ANDREW HAMILTON. Revisiting Iola Mathews’ feminist battlegrounds. (Eureka Street, 28.5.2019)

Jun 6, 2019

When people describe their part in events of our own life time, they often awaken in us recognition mixed with self-reproach. We recognise how greatly our attitudes have changed, but also that our images of significant people and movements are still tinged with our earlier prejudices.  

This was the case when I was reading Iola Mathews’ account of her personal and working involvement in the struggle for a society more just for women (Winning for Women: A Personal Story, Iola Mathews, Monash University Press). Many of her friends, allies and causes belonged to the hostile armies of my youthful imagination, and still bear traces, even though I have since come to recognise their generosity of spirit and the justice they sought.

I grew up in a Catholic world where strikes led by communist unions brought the personal discomfort of cooking on wood fires and regular train and tram strikes. World politics were dominated by the struggle with Communism and its oppression of Catholics; local politics became focused on the bitterness of the Labor Party Split. Communists like Lance Sharkey and Ernie Thornton and politicians like Clyde Cameron and Doc Evatt wore hats of the deepest black, and this spilled out over the left wing unions, peace movements, the Age and abortion campaigners. The United States wore a white hat, but not the Australian Liberal government, the old enemy, which at best wore grey.

My attitudes and my predilection for hats of any hue have changed, and reading this book was a refreshing walk along a long deserted battle field, recognising the camaraderie and generosity in the once opposed army to which many of Mathews’ friends, allies and causes belonged, and putting aside the caricatures that once represented them.
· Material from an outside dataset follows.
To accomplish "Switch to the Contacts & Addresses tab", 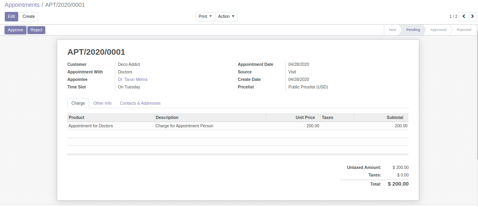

She reveals the persons behind the public masks given to her friends, including Bill Kelty, Jan Marsh, Bea Faust, Bert and Jo Wainer, Gareth Evans and Joan Kirner. Even in matters on which I would take issue with them, such as abortion in which I see the common reduction of the question to one of a woman’s right to choose as a source of sadness rather than liberation, I have come to recognise the depth of women’s suffering and inequality that has animated people who campaigned for its legalisation.

The slice of life described in this book took Mathews from journalism to work with the Women’s Election Lobby and to advocate with the ACTU for the promotion of working women’s advancement. It is partly a story of achievement, of a life that has made a difference. But more centrally she tells how she came to enter the experience of women who have tried to make a difference through their work while also living as partners and mothers. The pain and discrimination she suffered in that experience made her focused on trying to make that path easier and more equitable for others.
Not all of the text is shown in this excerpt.